1. The availability heuristic—Consumers base their predictions on the quickness and ease with which a particular example of an outcome comes to mind. If an example comes to mind too easily, consumers might overestimate the likelihood of its happening. For example, a recent product failure may lead consumers to inflate the likelihood of a future product failure and make them more inclined to purchase a product warranty.

2. The representativeness heuristic—Consumers base their predictions on how representative or similar the outcome is to other examples. One reason package appearances may be so similar for different brands in the same product category is that marketers want their products to be seen as representative of the category as a

whole.

3. The anchoring and adjustment heuristic—Consumers arrive at an initial judgment and then adjust it—sometimes only reluctantly—based on additional information. For services marketers, a strong first impression is critical to establishing a favorable anchor so subsequent experiences will be interpreted in a more

favorable light.

Decision framing is the manner in which choices are presented to and seen by a decision maker. Mental accounting describes the way consumers code, categorize, and evaluate financial outcomes of choices. Mental accounting is based on a set of core principles:

1. Consumers tend to segregate gains. When a seller has a product with more than one positive dimension, it’s desirable to have the consumer evaluate each dimension separately. Listing multiple benefits of a large industrial product, for example, can make the sum of the parts seem greater than the whole.

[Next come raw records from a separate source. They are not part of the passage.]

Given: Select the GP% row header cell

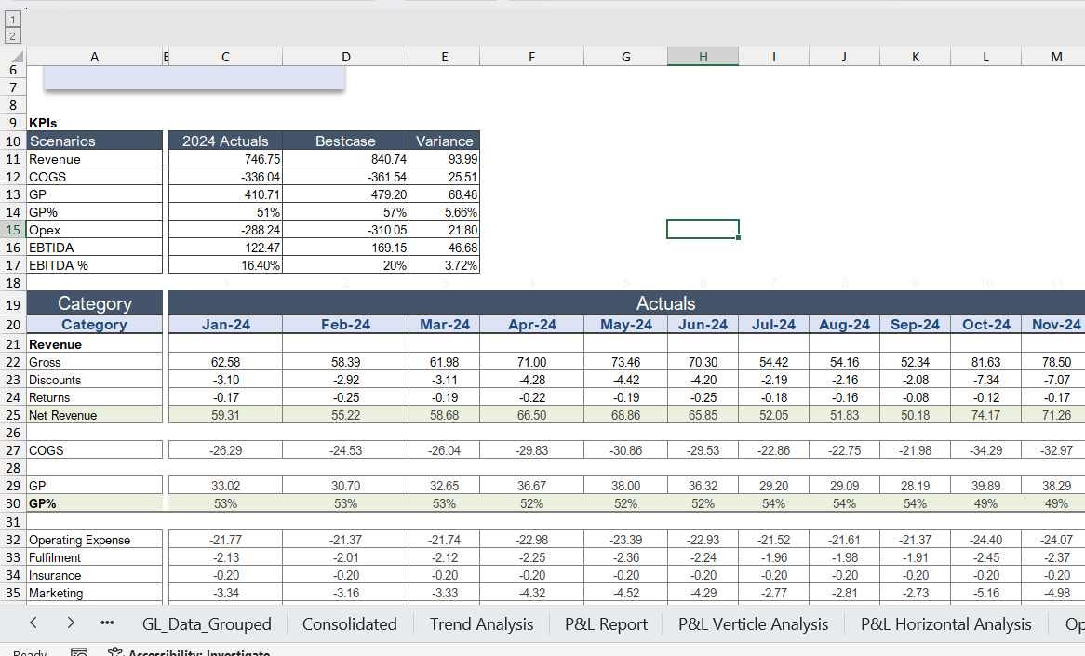Looking at the screenshot, I should pos(94,502).
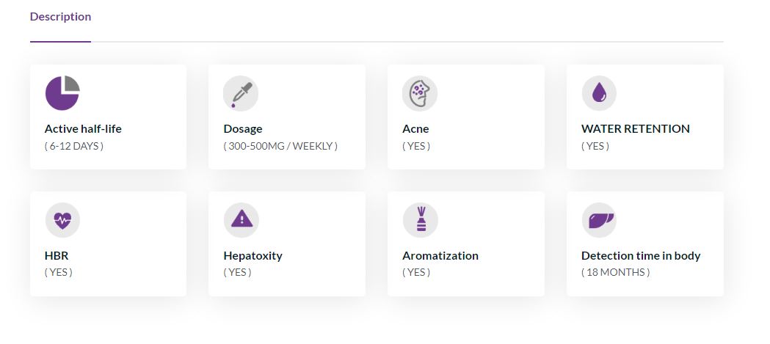Open the Description tab

pos(60,17)
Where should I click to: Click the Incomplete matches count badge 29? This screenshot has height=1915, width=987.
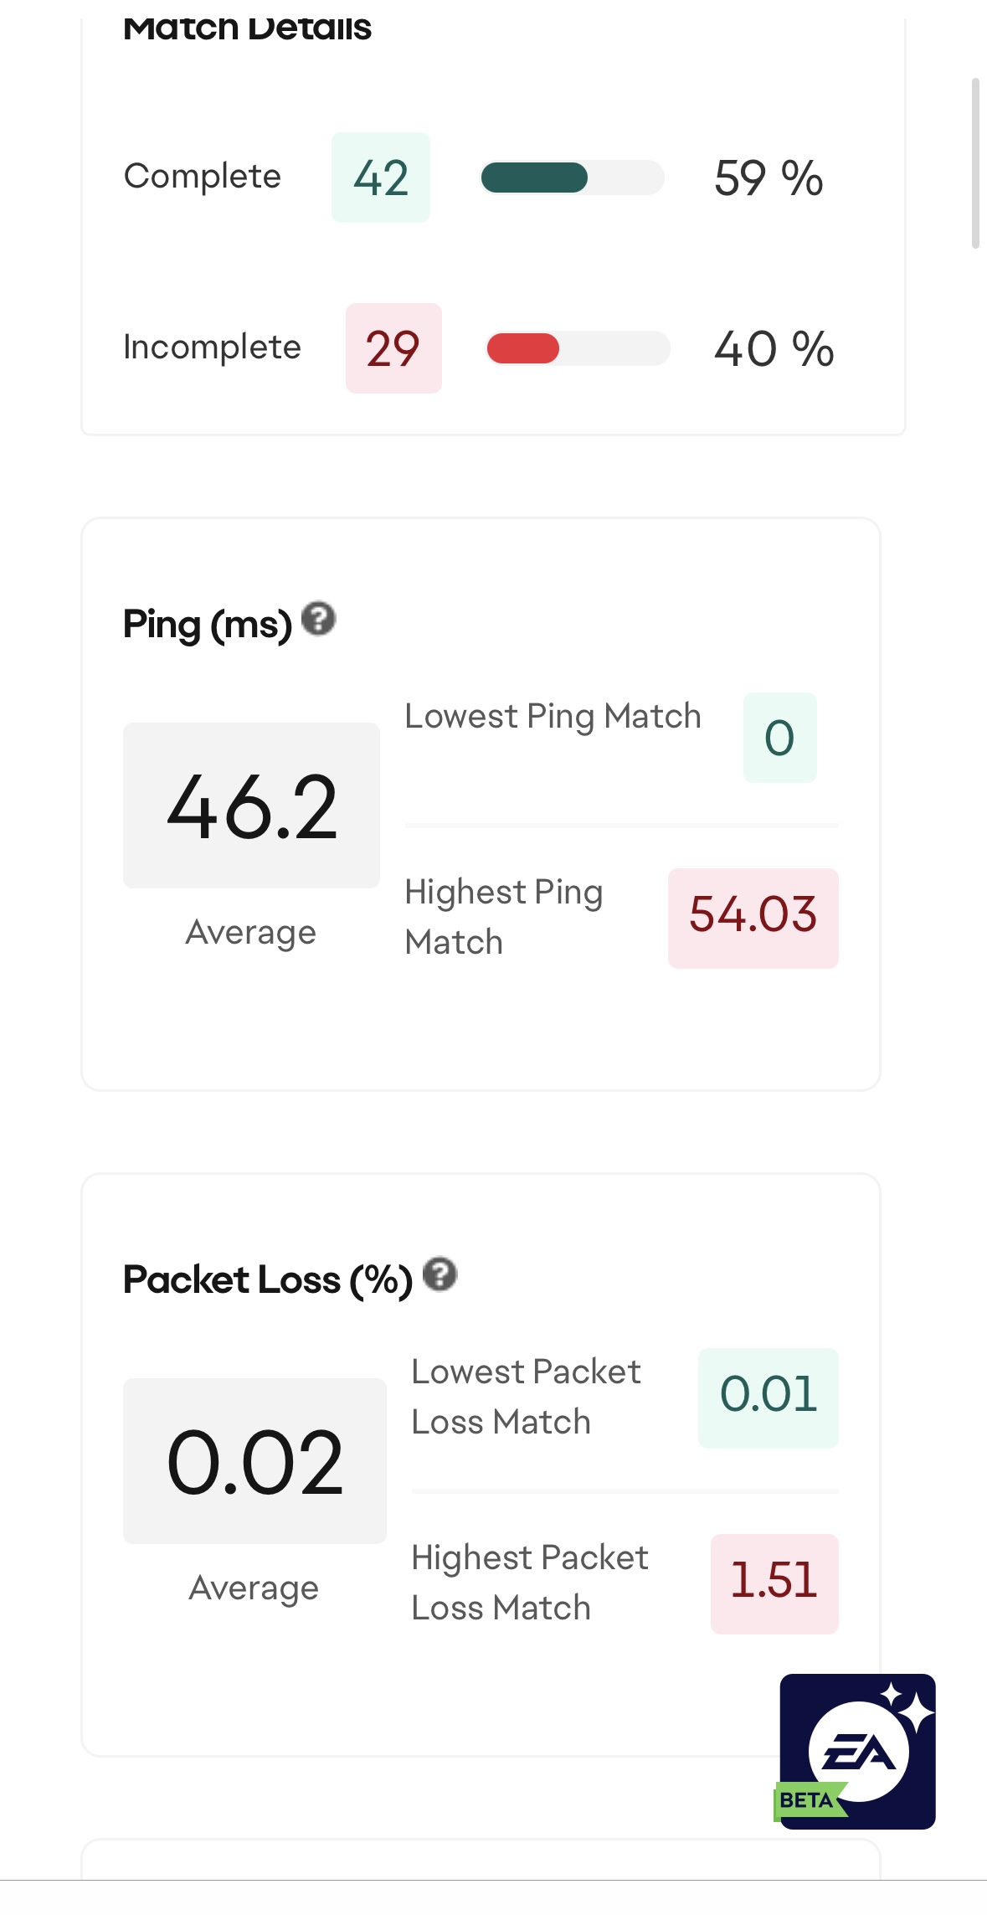click(x=393, y=348)
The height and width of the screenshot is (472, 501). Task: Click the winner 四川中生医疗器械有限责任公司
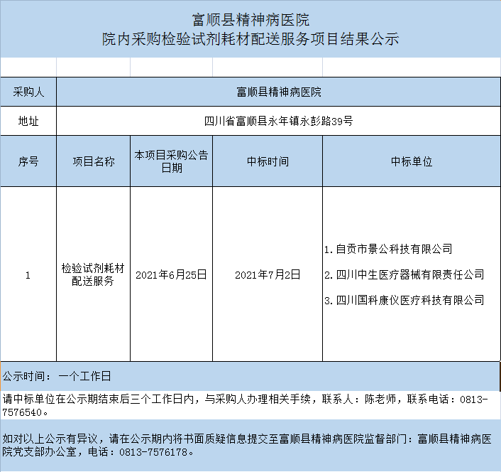coord(404,274)

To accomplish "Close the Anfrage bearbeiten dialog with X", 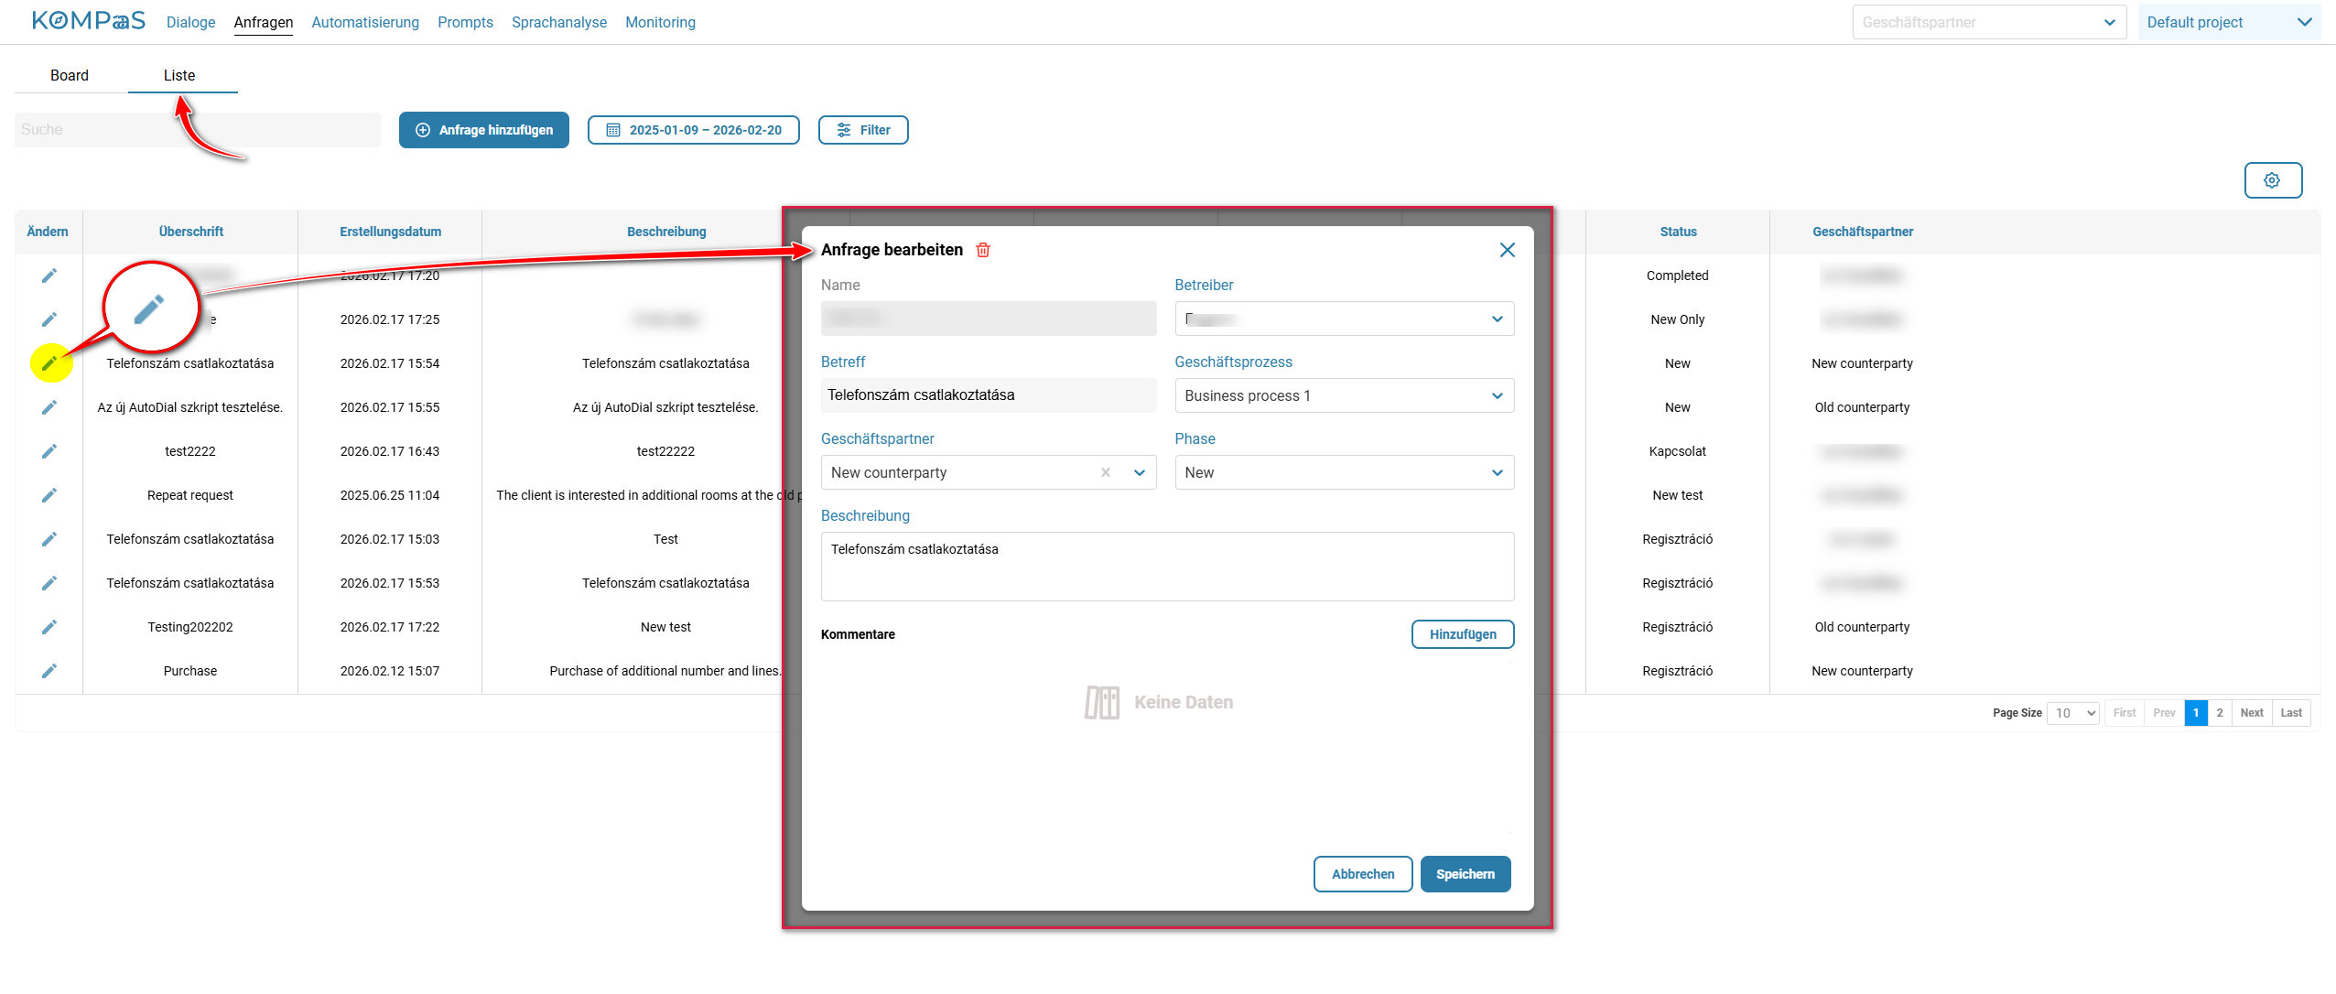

2. Consumers tend to integrate losses. Marketers have a distinct advantage in selling something if its cost can be added to another large purchase. House buyers are more inclined to view additional expenditures favorably given the already high price of buying a house.

3. Consumers tend to integrate smaller losses with larger gains. The “cancellation” principle might explain why withholding taxes from monthly paychecks is less painful than making large, lump-sum tax payments—the smaller withholdings are more likely to be overshadowed by the larger pay amount.

4. Consumers tend to segregate small gains from large losses. The “silver lining” principle might explain the popularity of rebates on big-ticket purchases such as cars.